Someone has some s’plaining to do.
NASAA pitches itself as a non-governmental non-profit private business league collecting dues from the securities commissions of each and every state and territory, government agencies. NASAA says its mission statement is “investor protection.” “Investor protection” is a buzzword targeting the illusion of compliance to a law Congress wrote, maybe. “Investor protection” is a keyword that looks good on a resume, that lightens pockets and opens up purse strings. Every Joe & Jane on the street should know the NASAA anacronym, and name does nothing for investors because the Financial Services industry won’t be that blunt.

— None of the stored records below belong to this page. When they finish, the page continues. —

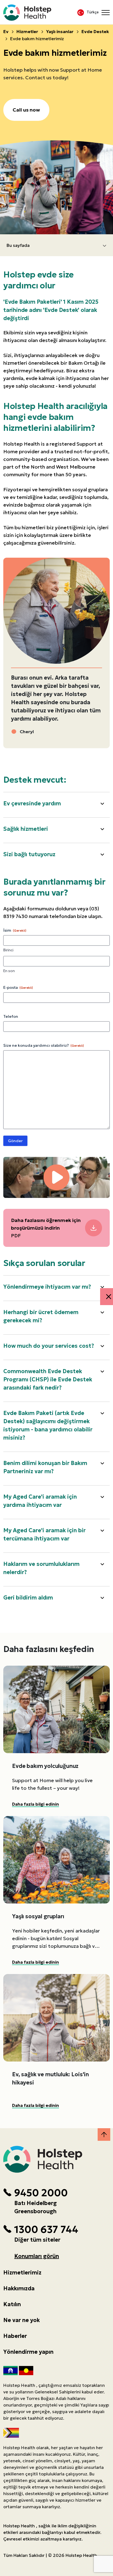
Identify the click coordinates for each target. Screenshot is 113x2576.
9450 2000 (41, 2193)
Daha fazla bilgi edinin (35, 1804)
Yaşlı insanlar (60, 31)
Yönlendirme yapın (28, 2351)
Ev (6, 31)
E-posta (18, 987)
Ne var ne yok (21, 2320)
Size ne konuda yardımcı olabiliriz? (43, 1045)
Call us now (26, 110)
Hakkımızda (19, 2288)
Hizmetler (27, 31)
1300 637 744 (46, 2230)
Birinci (8, 950)
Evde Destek (95, 31)
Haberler (15, 2336)
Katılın (12, 2304)
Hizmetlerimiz (22, 2272)
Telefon (10, 1016)
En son (9, 971)
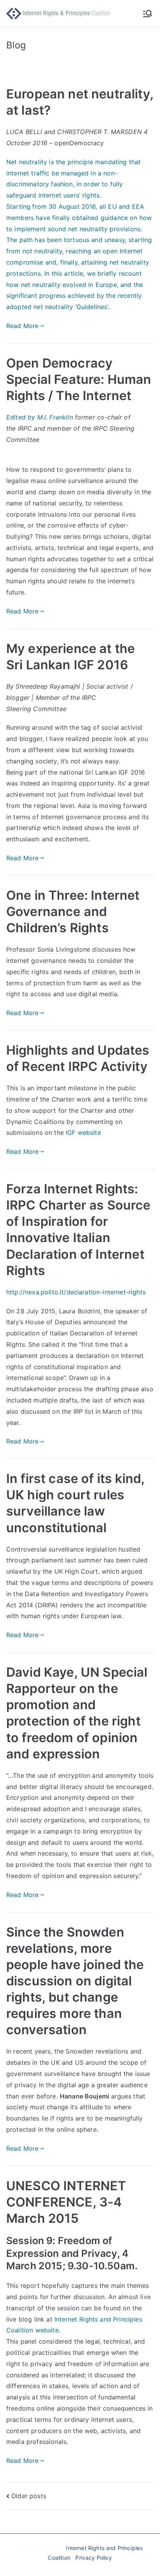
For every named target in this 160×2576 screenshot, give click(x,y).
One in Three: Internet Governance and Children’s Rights (73, 911)
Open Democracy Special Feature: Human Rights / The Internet (78, 379)
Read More (22, 326)
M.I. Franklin (56, 417)
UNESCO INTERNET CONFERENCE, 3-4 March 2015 (66, 2202)
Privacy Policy (93, 2557)
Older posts (28, 2496)
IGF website (83, 1132)
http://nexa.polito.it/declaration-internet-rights (76, 1292)
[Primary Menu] (147, 13)
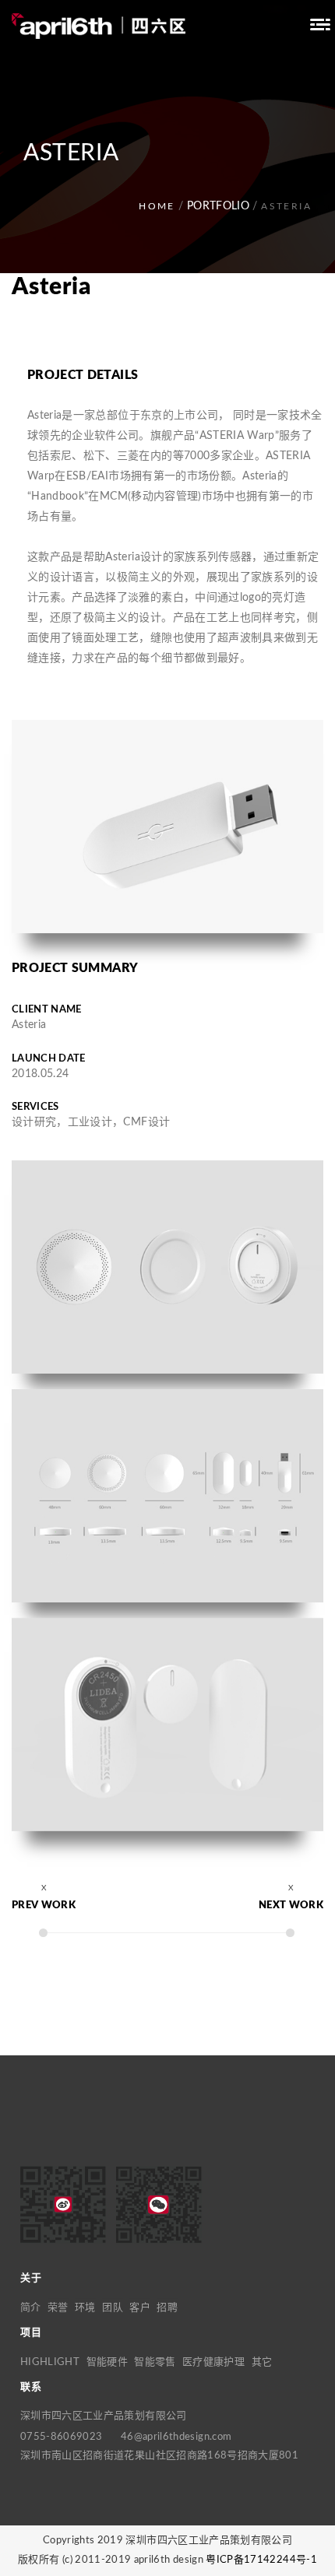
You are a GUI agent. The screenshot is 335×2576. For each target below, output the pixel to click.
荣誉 (58, 2308)
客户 (139, 2308)
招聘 (167, 2308)
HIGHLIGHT (49, 2362)
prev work (44, 1905)
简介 (30, 2308)
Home (157, 206)
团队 (112, 2308)
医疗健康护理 (213, 2362)
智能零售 (154, 2362)
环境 (85, 2308)
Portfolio (218, 206)
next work (291, 1905)
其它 (262, 2362)
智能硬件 (107, 2362)
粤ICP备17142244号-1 (261, 2560)
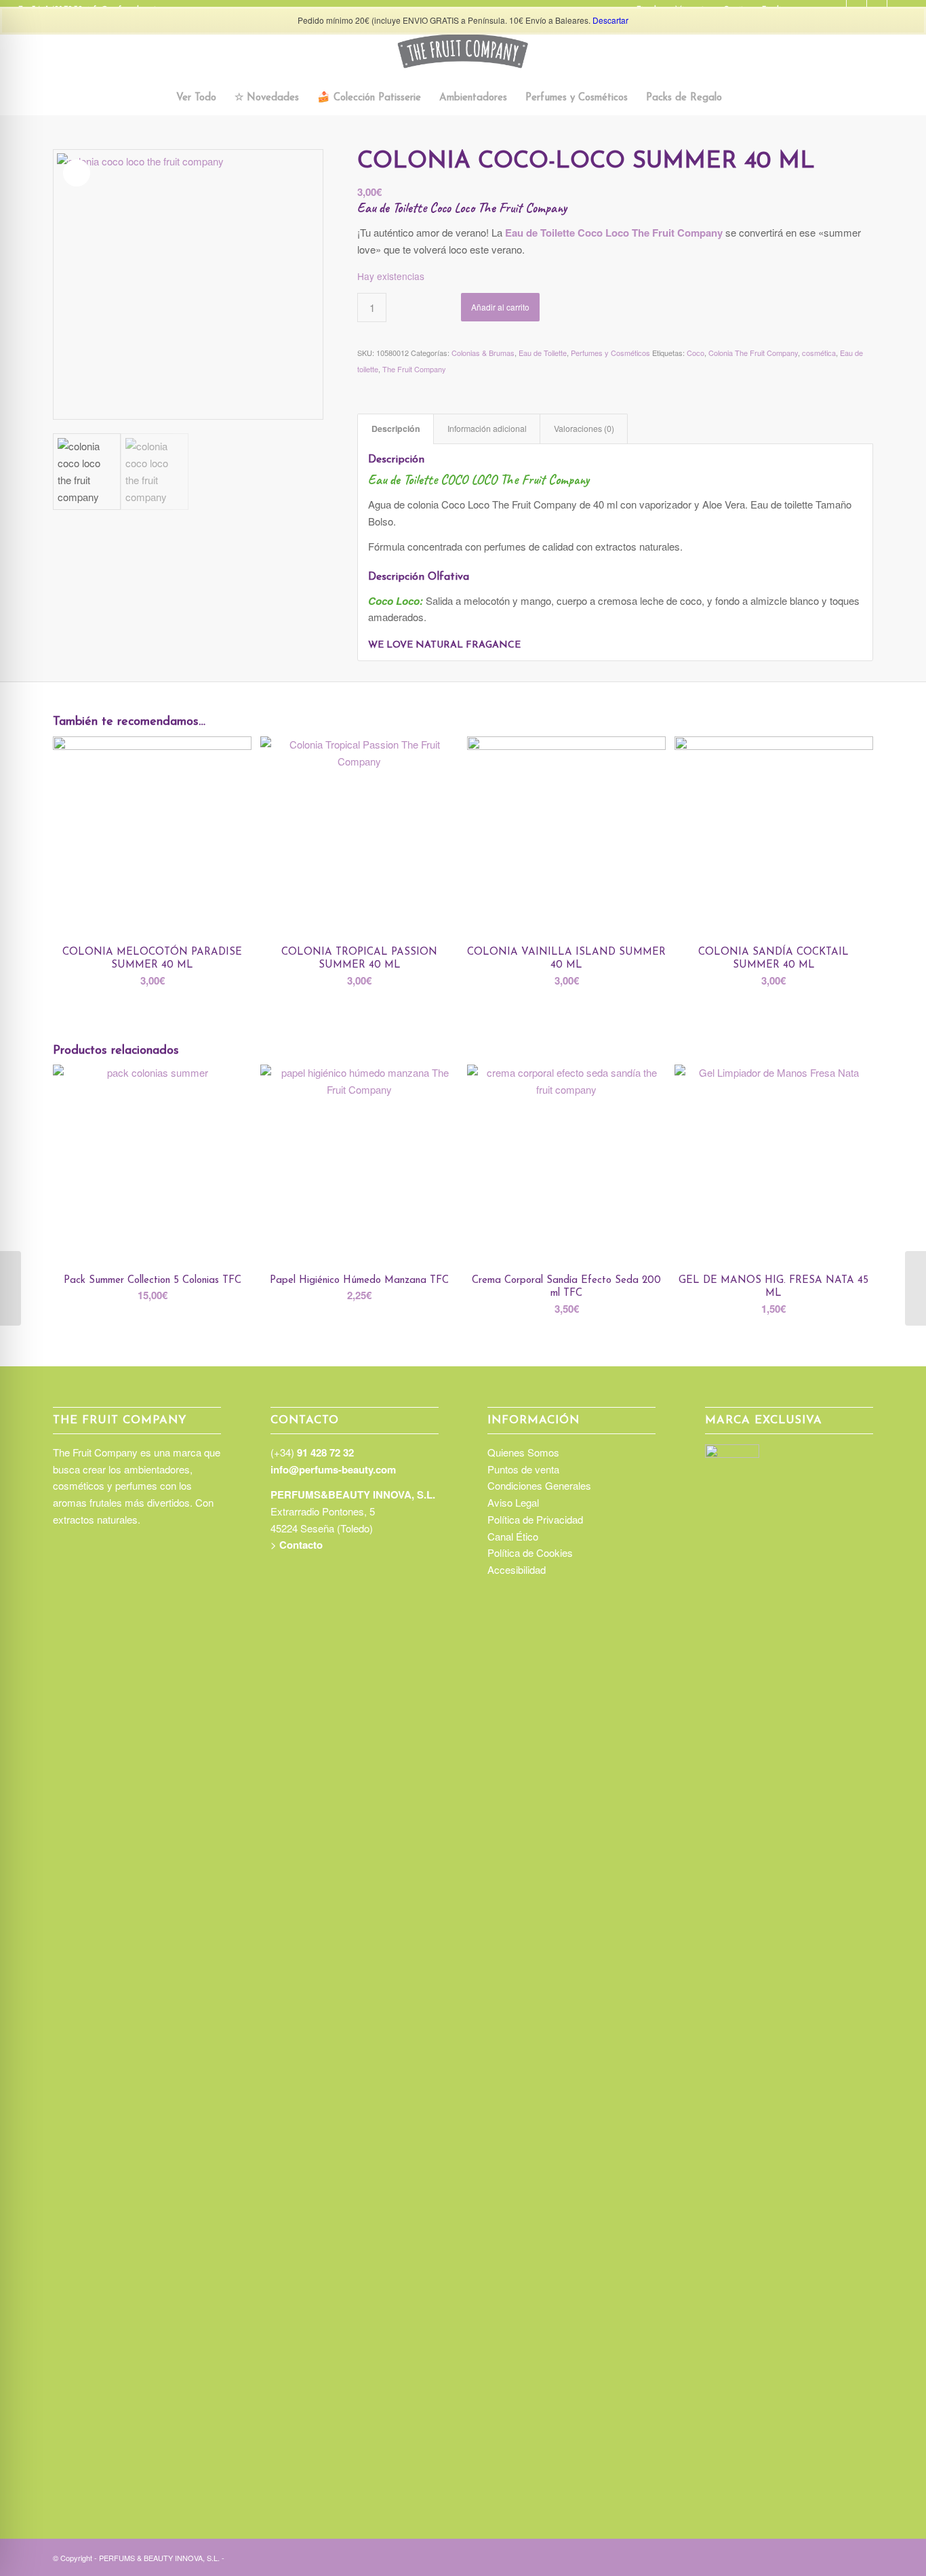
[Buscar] (739, 98)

The NASAA alleges to be“…In the United States… the voice of state securities agencies responsible for efficient capital formation and grassroots investor protection…” A legitimate question to raise is how can NASAA be both the voice for government agencies and allege “…NASAA's fundamental mission is protecting consumers who purchase securities or investment advice, and its jurisdiction extends to a wide variety of issuers and intermediaries who offer and sell securities to the public.”
To my way of thinking, NASAA cannot. But then, who am I? No one. But the SEC wrote, "The nation's State securities commissioners are not required to become members of the North American Securities Administrators Association (NASAA). NASAA is a voluntary association whose membership consists of 67 state, provincial, and territorial securities administrators in the 50 states, the District of Columbia, Puerto Rico, the U.S. Virgin Islands, Canada, and Mexico...."

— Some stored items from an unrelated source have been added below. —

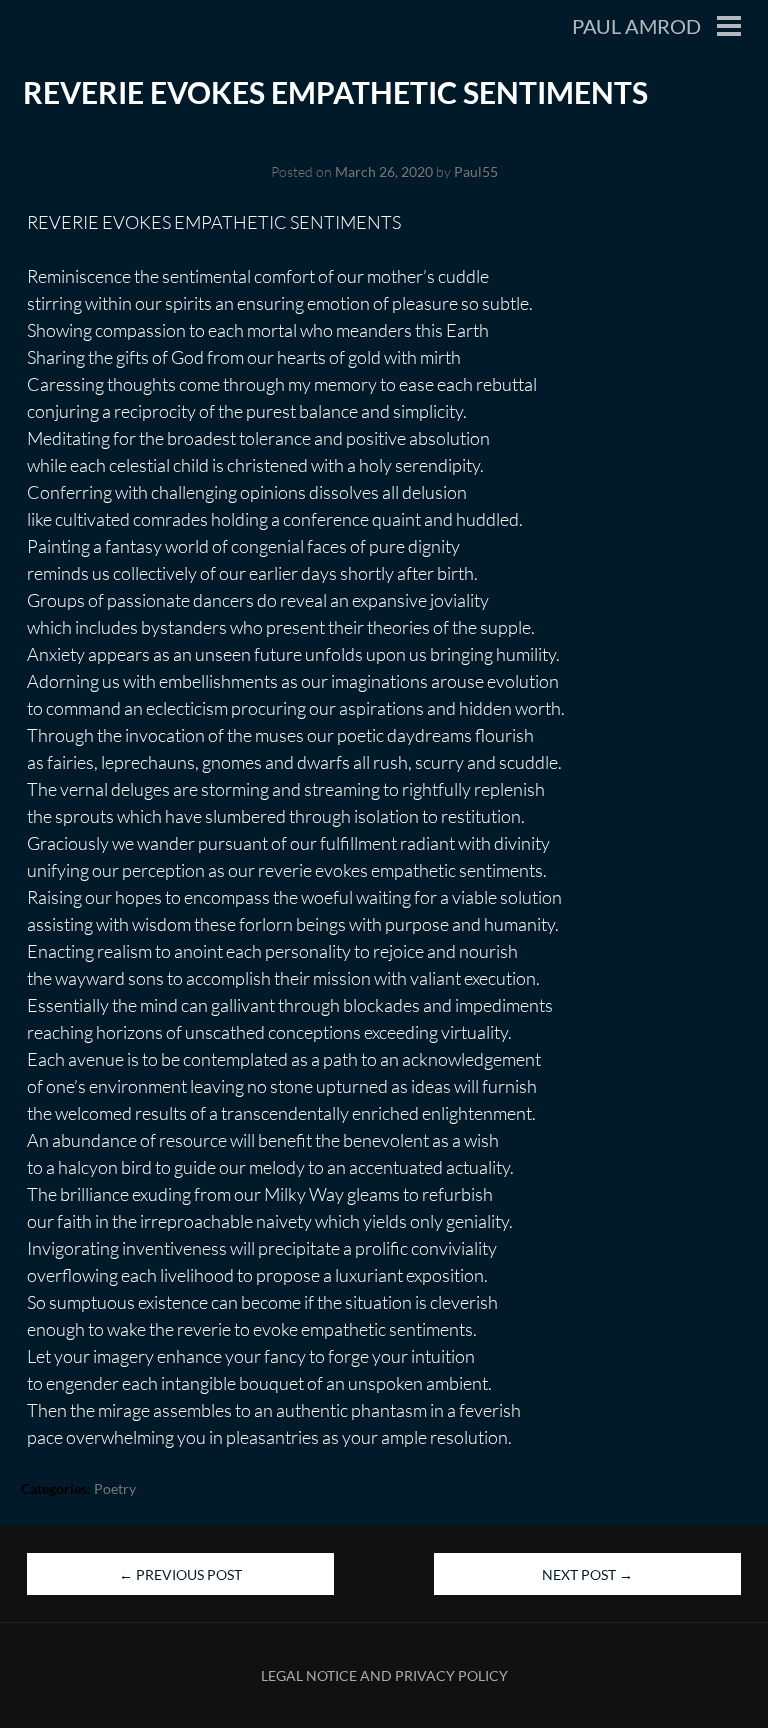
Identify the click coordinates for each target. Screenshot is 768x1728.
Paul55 (476, 171)
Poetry (115, 1488)
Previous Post (180, 1574)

Wikipedia says “NASAA is an association of state securities administrators who are charged with the responsibility to protect consumers who purchase securities or investment advice. NASAA's membership consists of 67 administrators from the territories, districts, and states of the United States, from Mexico, and from the provinces of Canada.”
The unanswered question remains who gave NASAA that “charge.” Still waiting on that answer. The SEC says, it did not. While NASAA set itself, with good intentions, as a nonprofit, the charity as not succeed in achieving its IRS approved mission statement goals of "investor protection."

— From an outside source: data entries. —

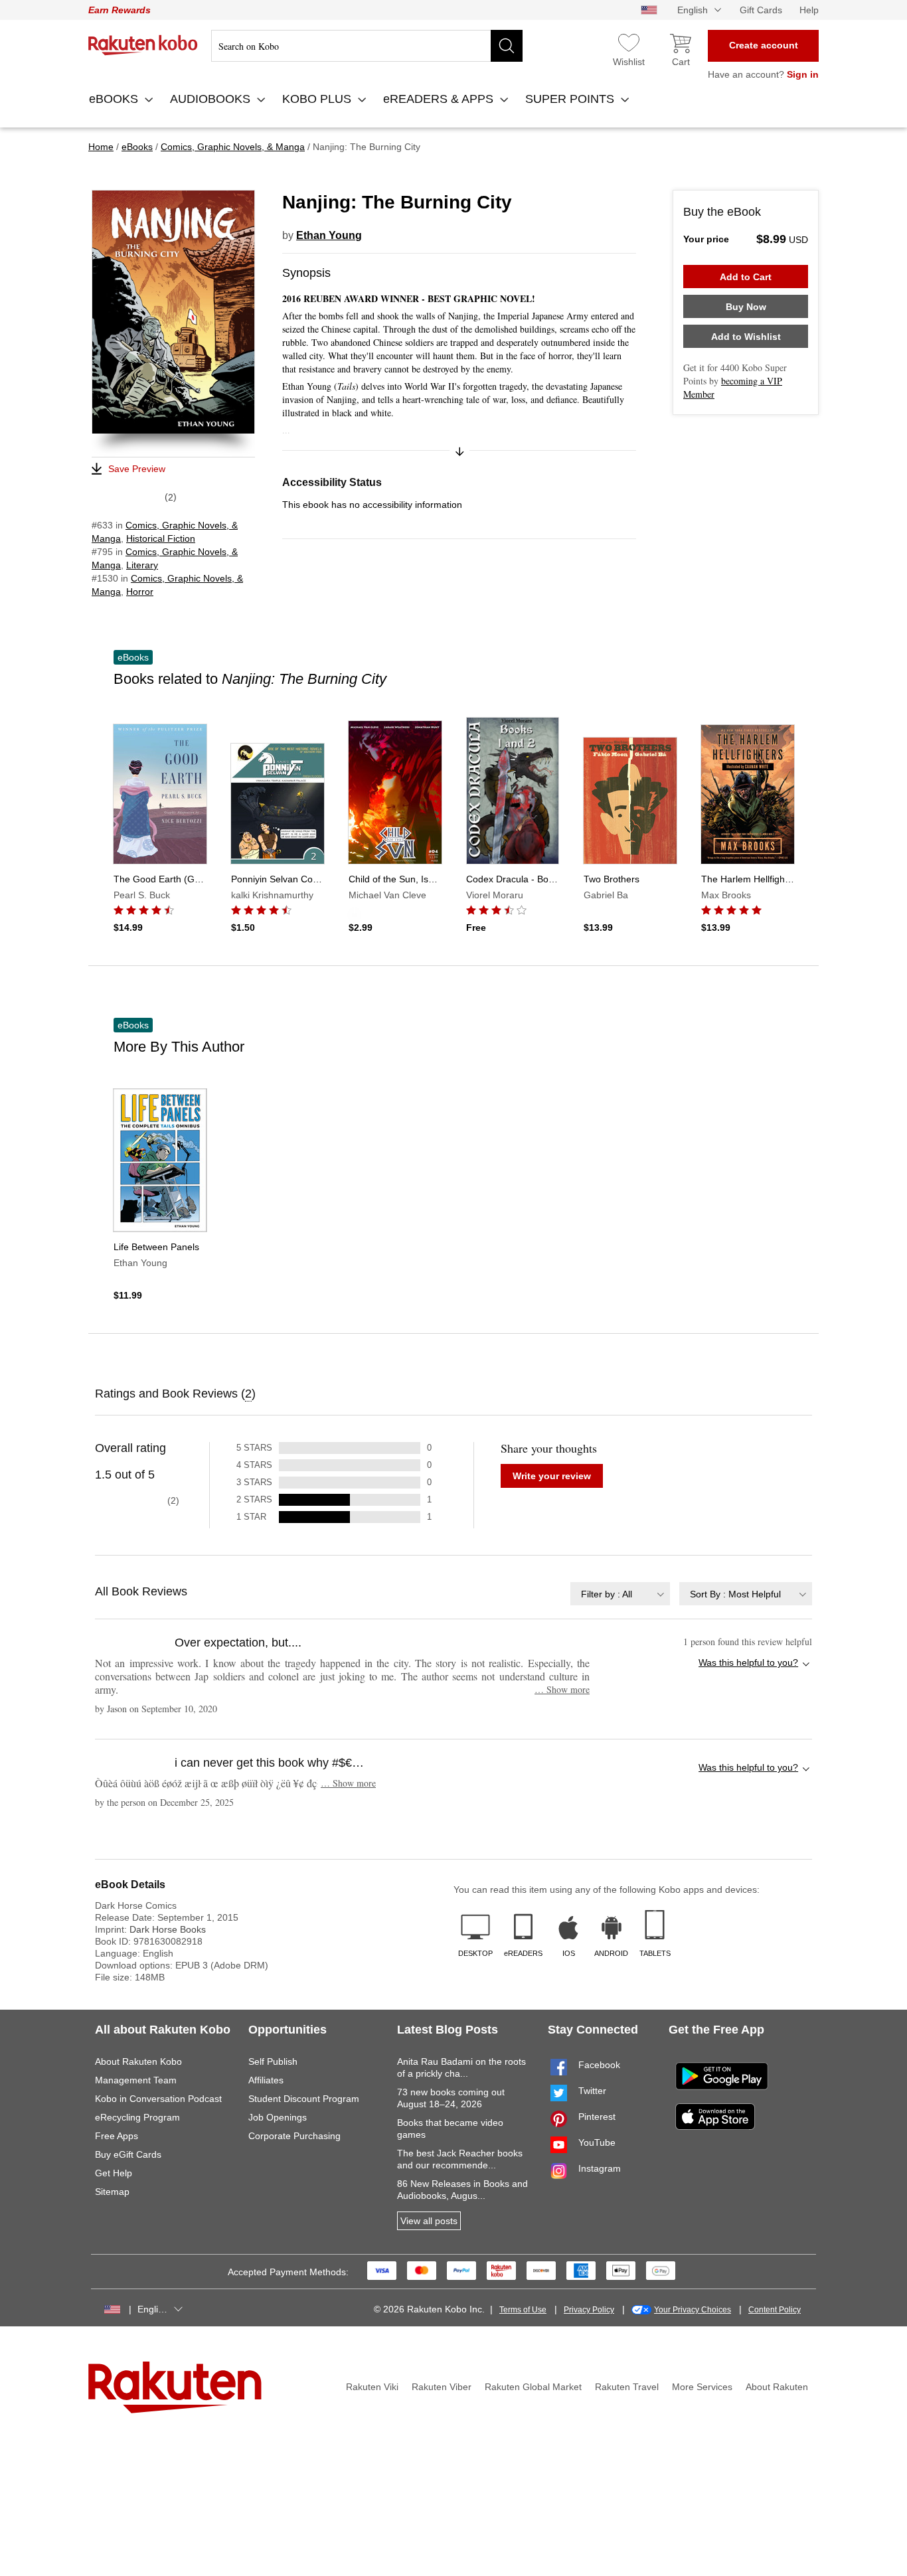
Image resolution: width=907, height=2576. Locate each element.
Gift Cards (761, 10)
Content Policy (774, 2309)
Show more (562, 1689)
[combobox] (620, 1593)
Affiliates (266, 2080)
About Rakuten (777, 2386)
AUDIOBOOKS (212, 99)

Wikipedia does tend to bloat itself with industry “ puff pieces” some written by hacks who found their careers covering news on the Hill sunsetted, gone, conceding that to stay around “the action” they become PR persons for industry associations. Wikipedia’s posting continues “Through the association, NASAA members participate in multi-state enforcement actions and information sharing. NASAA also coordinates and implements training programs and education seminars for state, district, provincial, and territorial securities agency staff. The Uniform Securities Agent State Law Exam is written and administered by NASAA… Representative of the nature of its activities are its frequent warnings regarding investment fraud, its focus on the tax advantages of college plans, and its involvement in naked short selling litigation aimed at the Depository Trust and Clearing Corporation. NASAA also provides a coordinated review process for companies using Regulation A of the Securities Act of 1933 to raise capital.”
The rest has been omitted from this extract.